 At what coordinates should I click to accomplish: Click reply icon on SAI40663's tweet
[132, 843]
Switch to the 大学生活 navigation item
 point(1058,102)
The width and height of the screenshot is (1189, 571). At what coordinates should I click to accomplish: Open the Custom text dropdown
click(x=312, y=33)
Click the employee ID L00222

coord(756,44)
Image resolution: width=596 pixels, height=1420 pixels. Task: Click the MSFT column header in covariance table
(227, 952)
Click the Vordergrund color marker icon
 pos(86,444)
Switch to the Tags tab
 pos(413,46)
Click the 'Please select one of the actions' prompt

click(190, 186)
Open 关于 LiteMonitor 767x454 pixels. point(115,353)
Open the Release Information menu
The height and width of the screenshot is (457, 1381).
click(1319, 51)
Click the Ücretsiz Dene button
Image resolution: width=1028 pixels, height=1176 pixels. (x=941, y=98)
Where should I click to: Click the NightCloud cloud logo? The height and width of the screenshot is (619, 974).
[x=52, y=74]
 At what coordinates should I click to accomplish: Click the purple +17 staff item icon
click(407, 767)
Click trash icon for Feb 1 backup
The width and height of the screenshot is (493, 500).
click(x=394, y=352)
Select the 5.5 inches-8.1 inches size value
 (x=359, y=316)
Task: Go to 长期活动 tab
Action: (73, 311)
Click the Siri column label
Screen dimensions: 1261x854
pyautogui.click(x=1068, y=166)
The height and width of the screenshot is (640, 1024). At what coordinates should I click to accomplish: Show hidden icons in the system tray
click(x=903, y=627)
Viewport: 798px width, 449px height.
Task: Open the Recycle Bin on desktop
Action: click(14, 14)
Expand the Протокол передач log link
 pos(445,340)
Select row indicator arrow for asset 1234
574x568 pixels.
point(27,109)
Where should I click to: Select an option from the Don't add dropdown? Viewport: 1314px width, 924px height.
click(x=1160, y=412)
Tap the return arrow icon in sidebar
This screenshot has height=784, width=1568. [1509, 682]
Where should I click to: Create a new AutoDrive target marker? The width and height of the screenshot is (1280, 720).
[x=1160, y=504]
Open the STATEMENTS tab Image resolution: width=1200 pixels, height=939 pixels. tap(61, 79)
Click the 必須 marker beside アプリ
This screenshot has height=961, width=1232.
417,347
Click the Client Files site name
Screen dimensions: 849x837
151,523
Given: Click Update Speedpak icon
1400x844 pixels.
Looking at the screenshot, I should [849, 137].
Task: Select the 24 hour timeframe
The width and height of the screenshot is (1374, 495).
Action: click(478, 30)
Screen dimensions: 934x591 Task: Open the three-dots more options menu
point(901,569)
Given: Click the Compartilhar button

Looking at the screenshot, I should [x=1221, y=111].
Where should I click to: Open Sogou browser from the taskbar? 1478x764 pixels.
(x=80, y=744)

Exercise: Every entry in the listing should be retyped exactly.

Written answer:
 At what coordinates should I click to accomplish: Click reply icon on SAI40663's tweet
[132, 843]
Switch to the 大学生活 navigation item
 point(1058,102)
The width and height of the screenshot is (1189, 571). At what coordinates should I click to accomplish: Open the Custom text dropdown
click(x=312, y=33)
Click the employee ID L00222

coord(756,44)
Image resolution: width=596 pixels, height=1420 pixels. Task: Click the MSFT column header in covariance table
(227, 952)
Click the Vordergrund color marker icon
 pos(86,444)
Switch to the Tags tab
 pos(413,46)
Click the 'Please select one of the actions' prompt

click(190, 186)
Open 关于 LiteMonitor 767x454 pixels. point(115,353)
Open the Release Information menu
The height and width of the screenshot is (457, 1381).
click(1319, 51)
Click the Ücretsiz Dene button
Image resolution: width=1028 pixels, height=1176 pixels. (x=941, y=98)
Where should I click to: Click the NightCloud cloud logo? The height and width of the screenshot is (619, 974).
[x=52, y=74]
 At what coordinates should I click to accomplish: Click the purple +17 staff item icon
click(407, 767)
Click trash icon for Feb 1 backup
The width and height of the screenshot is (493, 500).
click(x=394, y=352)
Select the 5.5 inches-8.1 inches size value
 (x=359, y=316)
Task: Go to 长期活动 tab
Action: (73, 311)
Click the Siri column label
Screen dimensions: 1261x854
pyautogui.click(x=1068, y=166)
The height and width of the screenshot is (640, 1024). At what coordinates should I click to accomplish: Show hidden icons in the system tray
click(x=903, y=627)
Viewport: 798px width, 449px height.
Task: Open the Recycle Bin on desktop
Action: click(14, 14)
Expand the Протокол передач log link
 pos(445,340)
Select row indicator arrow for asset 1234
574x568 pixels.
point(27,109)
Where should I click to: Select an option from the Don't add dropdown? Viewport: 1314px width, 924px height.
click(x=1160, y=412)
Tap the return arrow icon in sidebar
This screenshot has height=784, width=1568. [1509, 682]
Where should I click to: Create a new AutoDrive target marker? The width and height of the screenshot is (1280, 720).
[x=1160, y=504]
Open the STATEMENTS tab Image resolution: width=1200 pixels, height=939 pixels. tap(61, 79)
Click the 必須 marker beside アプリ
This screenshot has height=961, width=1232.
417,347
Click the Client Files site name
Screen dimensions: 849x837
151,523
Given: Click Update Speedpak icon
1400x844 pixels.
Looking at the screenshot, I should [849, 137].
Task: Select the 24 hour timeframe
The width and height of the screenshot is (1374, 495).
Action: click(478, 30)
Screen dimensions: 934x591 Task: Open the three-dots more options menu
point(901,569)
Given: Click the Compartilhar button

Looking at the screenshot, I should [x=1221, y=111].
Where should I click to: Open Sogou browser from the taskbar? 1478x764 pixels.
(x=80, y=744)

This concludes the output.